Drafting, summarizing and debugging could all be handled faster, with fewer people stuck in the weeds. Yet a more complicated reality is beginning to emerge. In many environments AI is not shrinking the volume of work as much as intensifying it. For chief executives, the distinction matters. Treating faster output as the same thing as sustainable productivity risks hard-wiring fatigue and weaker decision-making into the operating model.
The promise was always plausible. Generative AI does remove friction from knowledge work. Tasks that once required a long run-up can now be initiated in seconds. Early pilots across industries have shown clear speed gains, and separate research from the London School of Economics suggests the productivity upside is real. Its global survey of nearly 3,000 workers and 240 executives found that employees using AI save an average of 7.5 hours a week—roughly the equivalent of one working day and about £14,000 per employee annually in productivity value.
For organizations under constant pressure to do more with less, those numbers are understandably attractive.
But acceleration changes behavior. An eight-month observational study at a US technology company of roughly 200 employees found that workers with access to AI tools did not simply finish earlier and log off.
They worked faster, took on a broader range of tasks and extended work into more hours of the day, often without being asked. Researchers, who observed teams across engineering, product, design, research and operations and conducted more than 40 interviews, repeatedly saw the same pattern: when work became easier to push forward, people simply pushed more work through the system.
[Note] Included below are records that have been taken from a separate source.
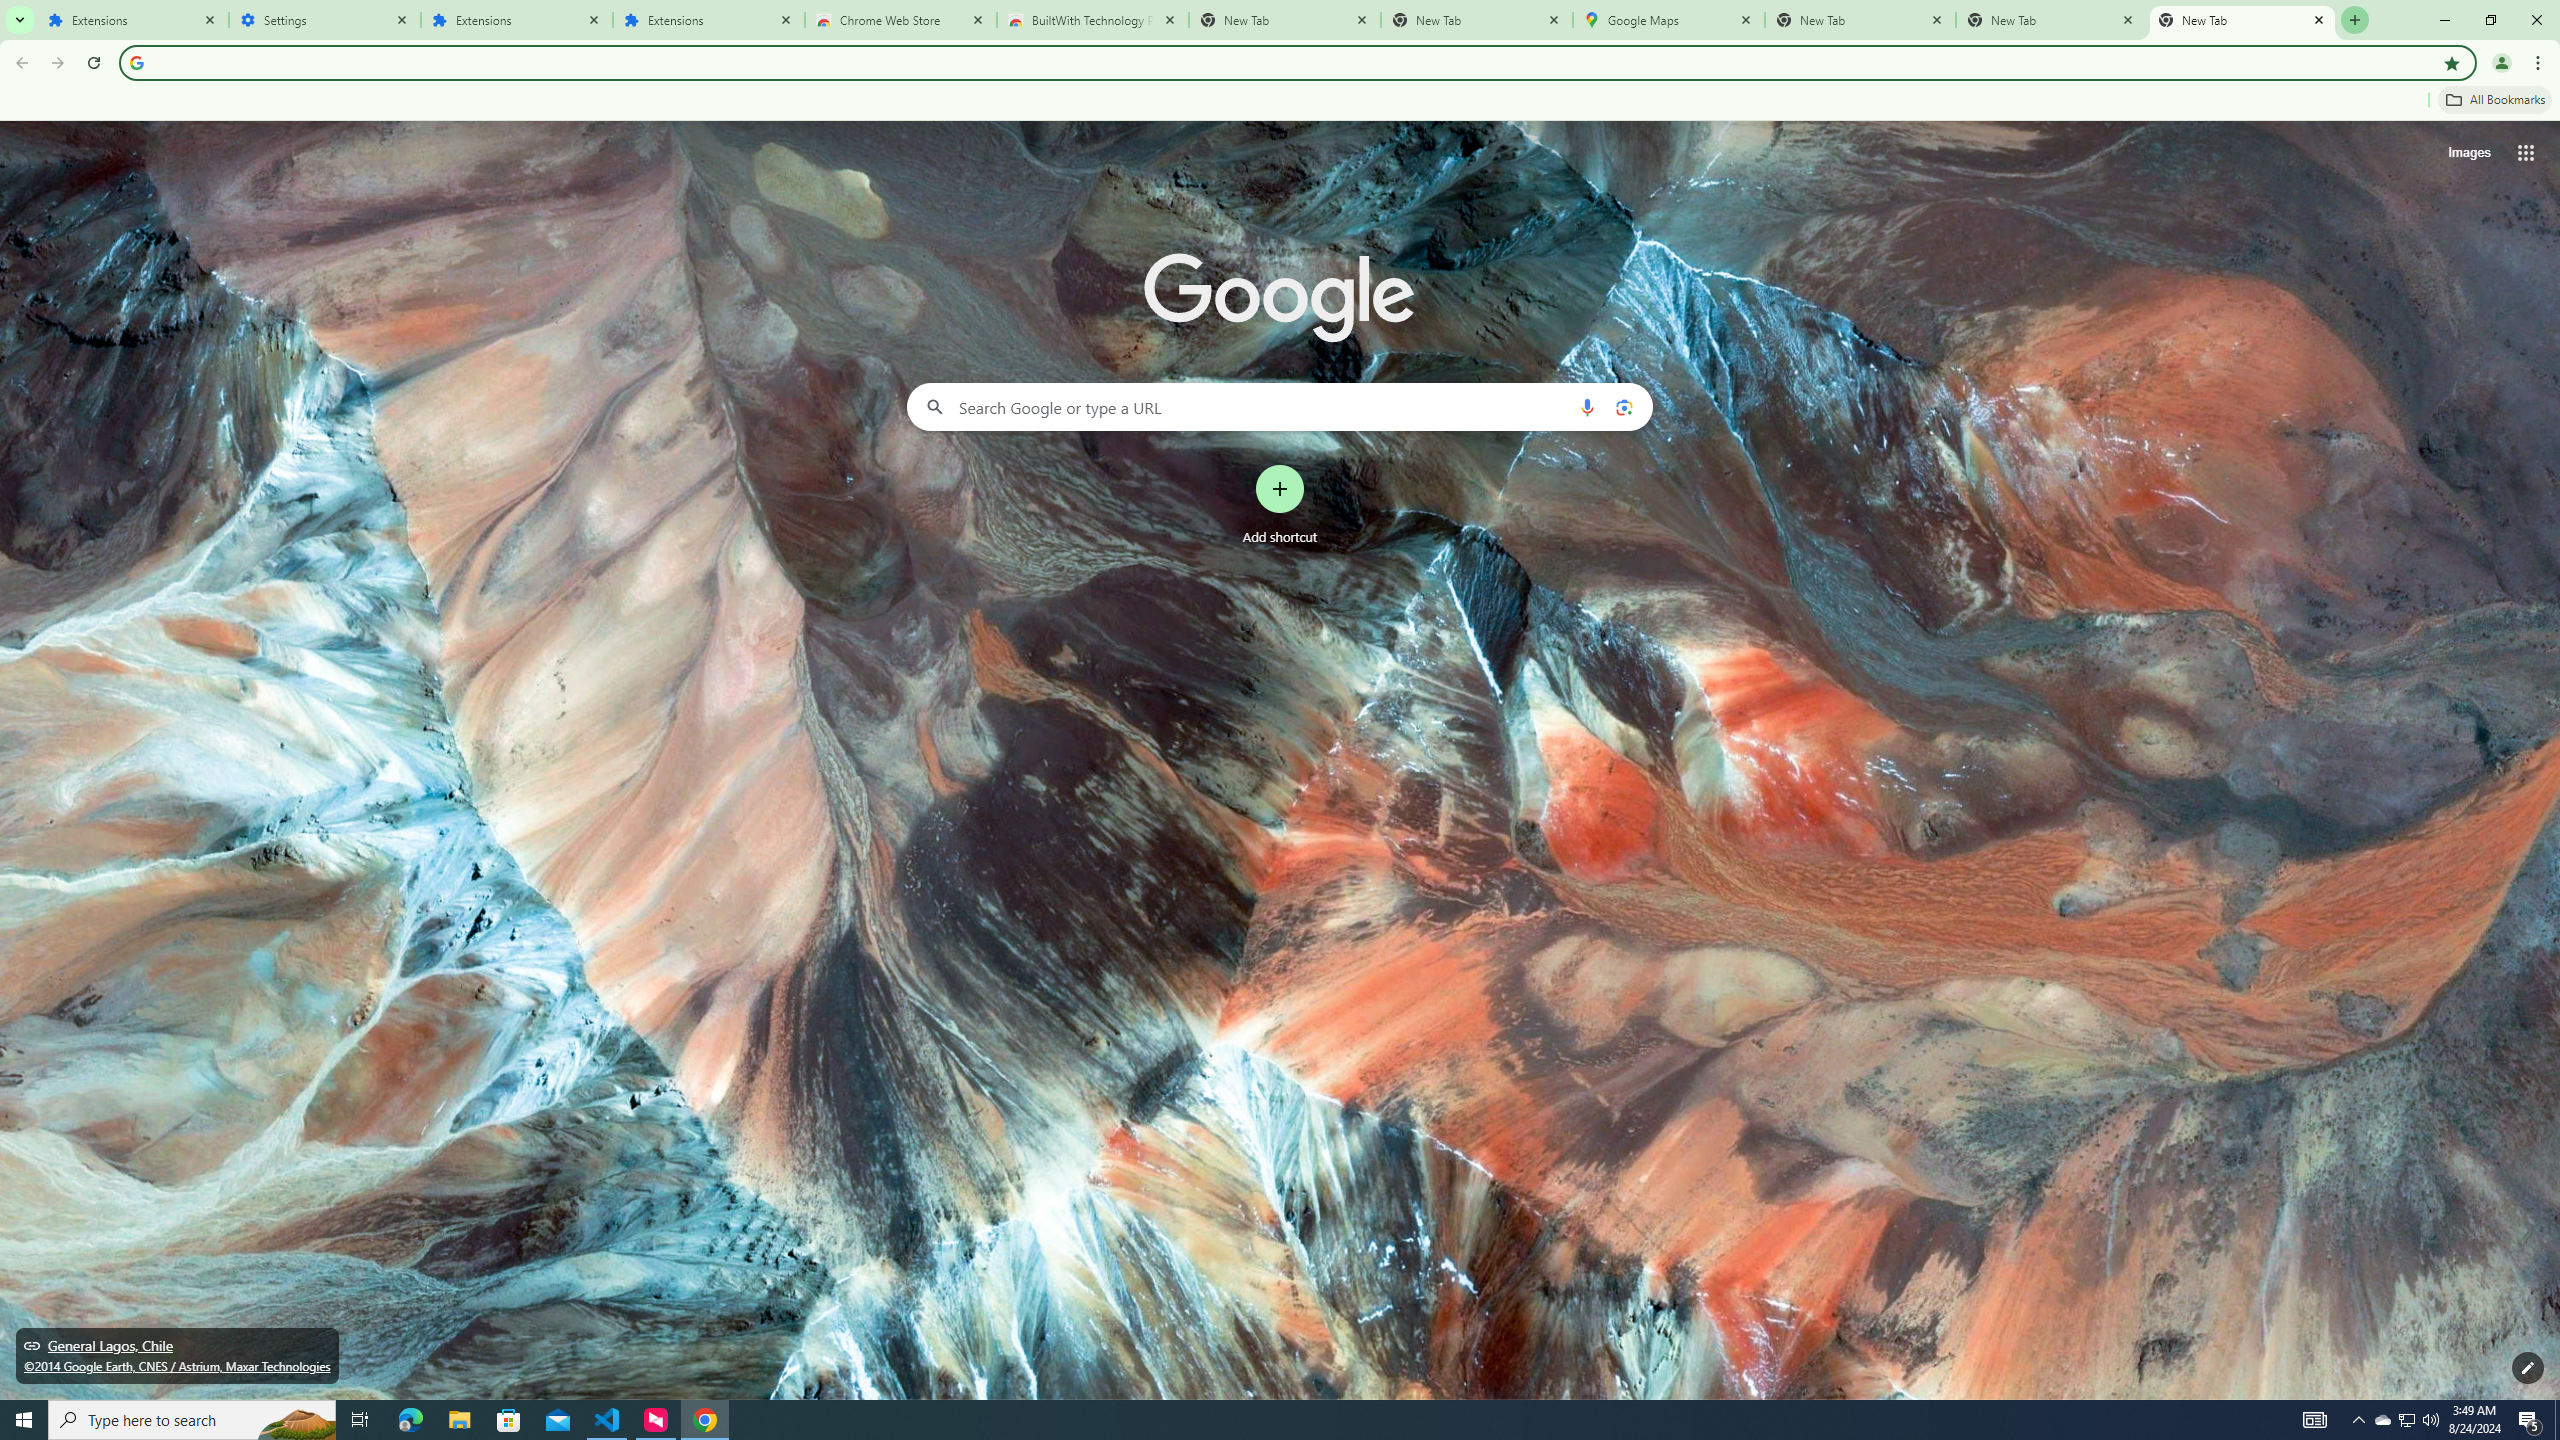  Describe the element at coordinates (1280, 505) in the screenshot. I see `Add shortcut` at that location.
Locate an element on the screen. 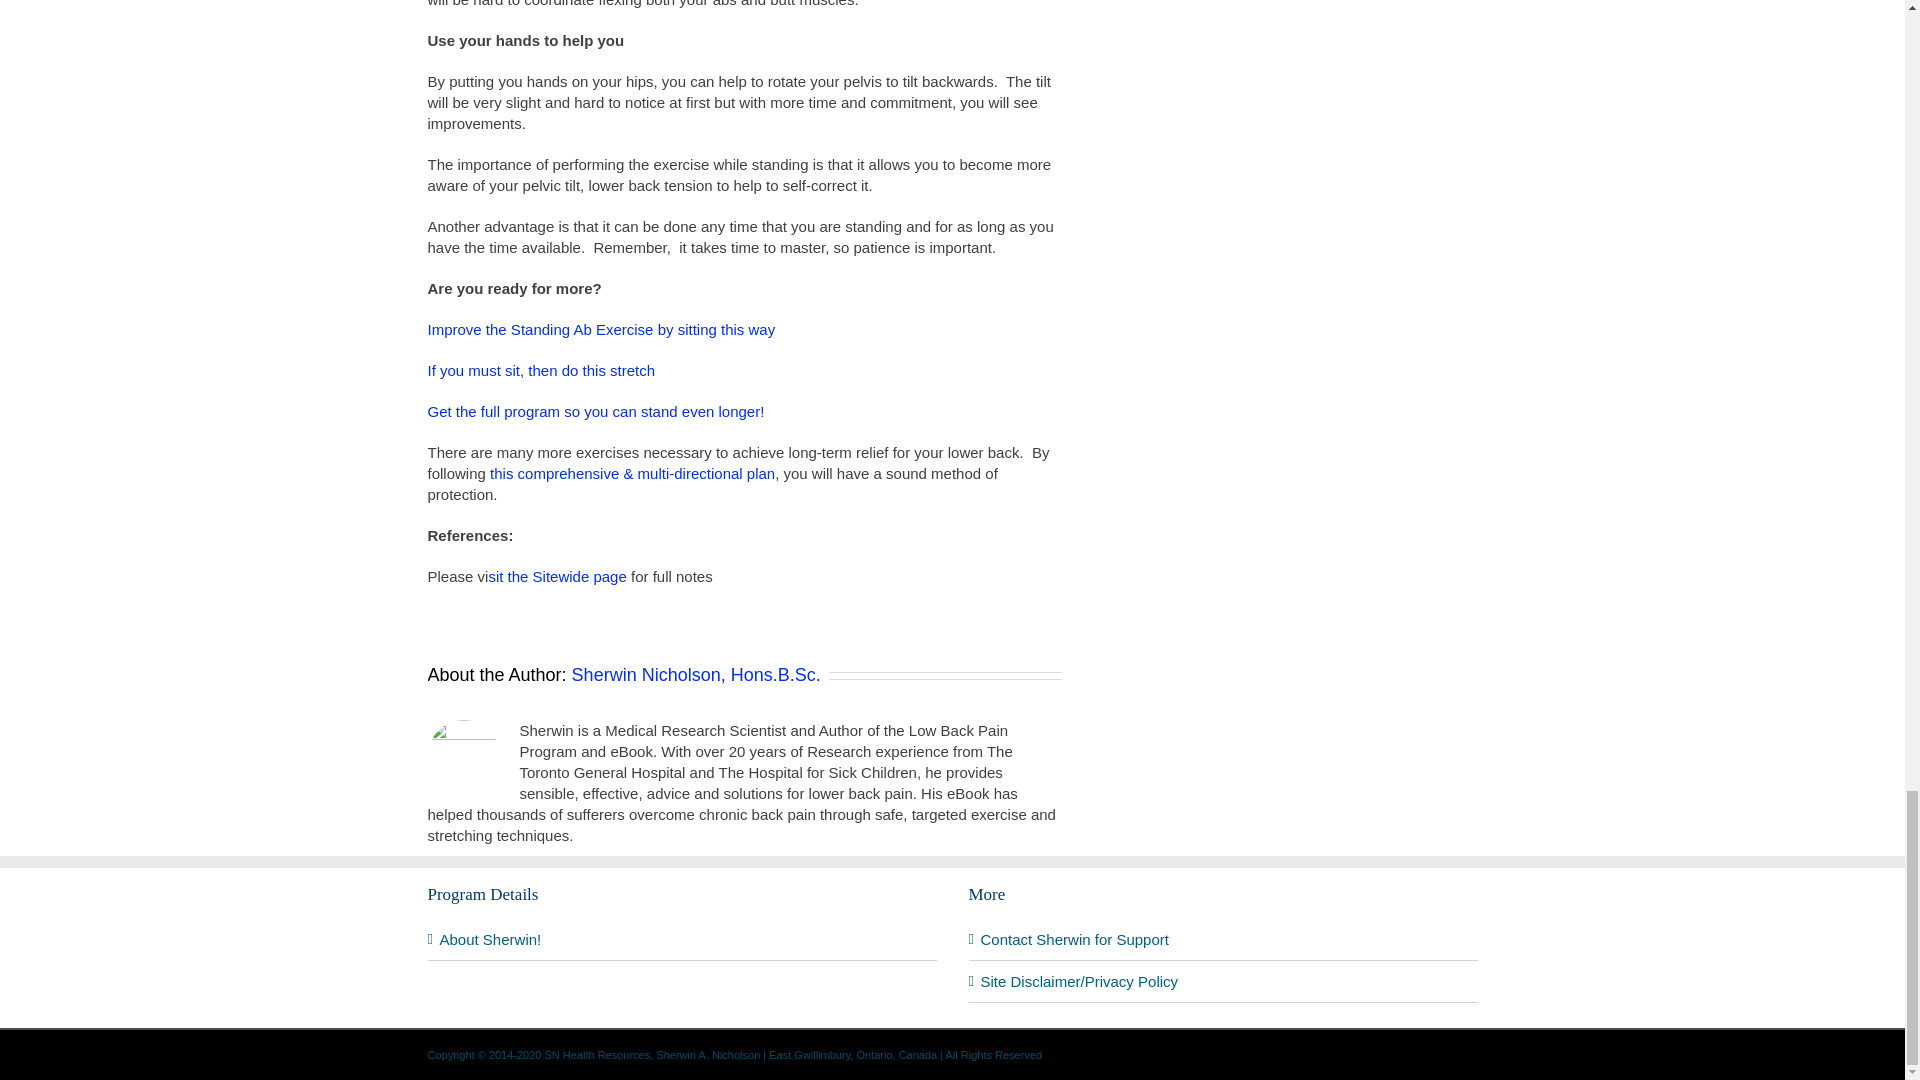 The height and width of the screenshot is (1080, 1920). Posts by Sherwin Nicholson, Hons.B.Sc. is located at coordinates (696, 674).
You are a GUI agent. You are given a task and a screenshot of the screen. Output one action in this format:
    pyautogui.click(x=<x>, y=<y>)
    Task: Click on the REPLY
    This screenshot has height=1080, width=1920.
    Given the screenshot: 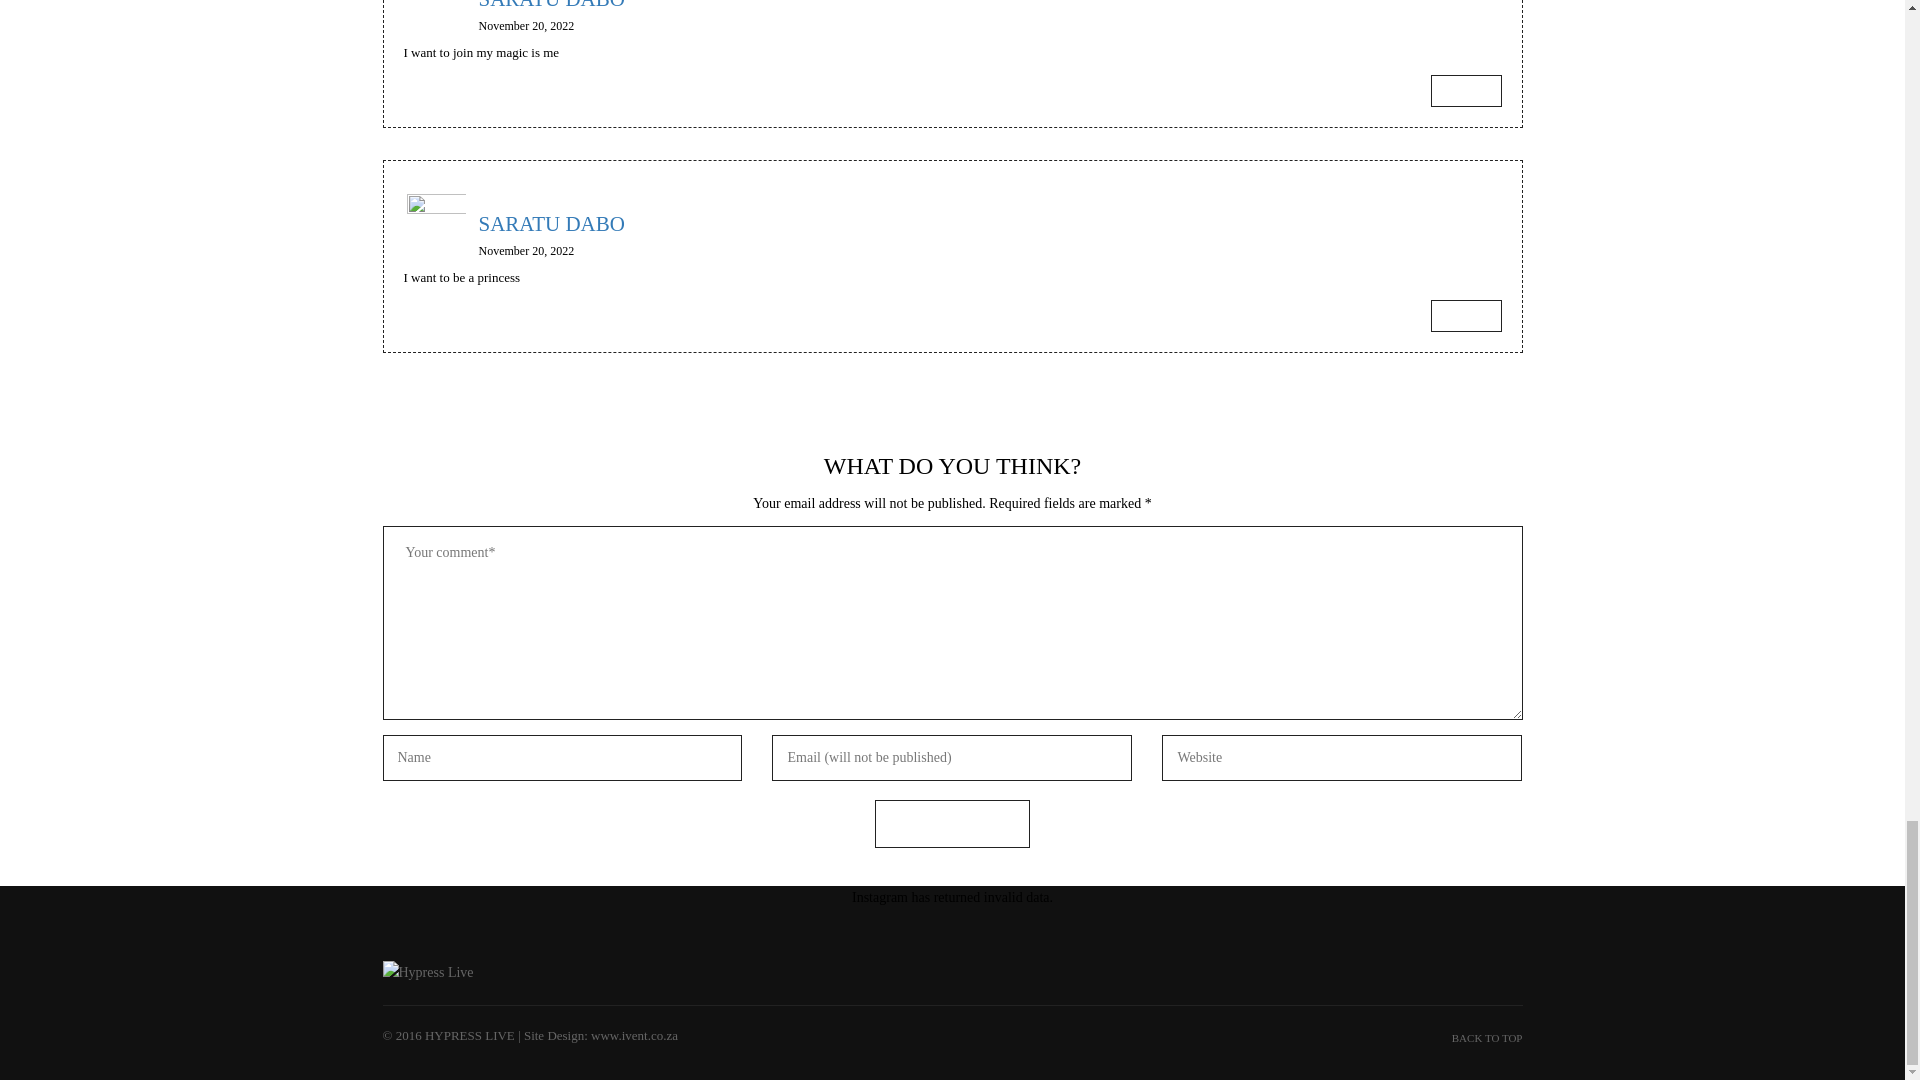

This is the quiet mechanism behind what might be called workload creep. When the cost of starting a task falls, the number of attempted tasks tends to rise. AI eliminates the blank page and reduces the effort needed to make incremental progress. In practice that means the natural pauses that once structured knowledge work begins to disappear. Work that might previously have waited until tomorrow can now be advanced immediately. Over time, what initially looks like a productivity dividend can become the new baseline expectation for speed and responsiveness.
For senior leaders the risk is subtle but material. Sustained intensity can contribute to cognitive strain, decision fatigue and ultimately weaker judgment quality.
Most AI governance programs are rightly focused on privacy, bias, intellectual property exposure and security. Yet the evidence suggests that human performance risk belongs on the same dashboard. If the organization moves faster but thinking quality deteriorates, the apparent efficiency gain may prove fragile.
The pressure often appears first at the functional level. In the observational study, teams reported that AI made it easier to initiate and advance work across disciplines, encouraging employees to absorb a wider mix of responsibilities. Engineers spent more time reviewing AI-assisted output; product and operations staff found it easier to keep projects moving outside traditional working windows. None of this required formal instruction from management. The tools themselves made “doing more” feel accessible.
This is why generative AI is increasingly behaving less like a pure efficiency tool and more like a capacity-expansion engine. When friction drops, organizations rarely bank the time savings; they redeploy them. The result is that productivity gains quickly reset expectations for output. What begins as a helpful boost can become an invisible ratchet.
For chief executives, the strategic question is therefore shifting. The early AI conversation centered on cost removal. The more relevant question now may be how much additional human load is being created alongside the gains.
The London School of Economics research points to another constraint: 68% of employees reported receiving no AI training in the previous 12 months. Many firms are still early in translating access into disciplined, sustainable use. Without deliberate operating norms, faster tools can simply amplify existing organizational habits.
None of this diminishes AI’s genuine potential. Used well, it can unlock meaningful productivity and help teams focus on higher-value work. But the organizations most likely to benefit over the next few years will be those that treat AI as an operating-model shift rather than a simple automation layer.
That means defining where speed genuinely creates value, building deliberate pauses into high-stakes decision processes and protecting recovery time with the same seriousness applied to system uptime.
In practice, leaders should be wary of measuring success purely through responsiveness metrics, which AI will naturally inflate. Decision quality, error rates and talent sustainability are becoming equally important indicators of whether the technology is being absorbed healthily. The companies that move fastest are not always the ones that create the most durable advantage.
AI is clearly accelerating the modern enterprise. The open question for CEOs is whether that acceleration is translating into true capacity—or merely increasing the human cost of keeping up.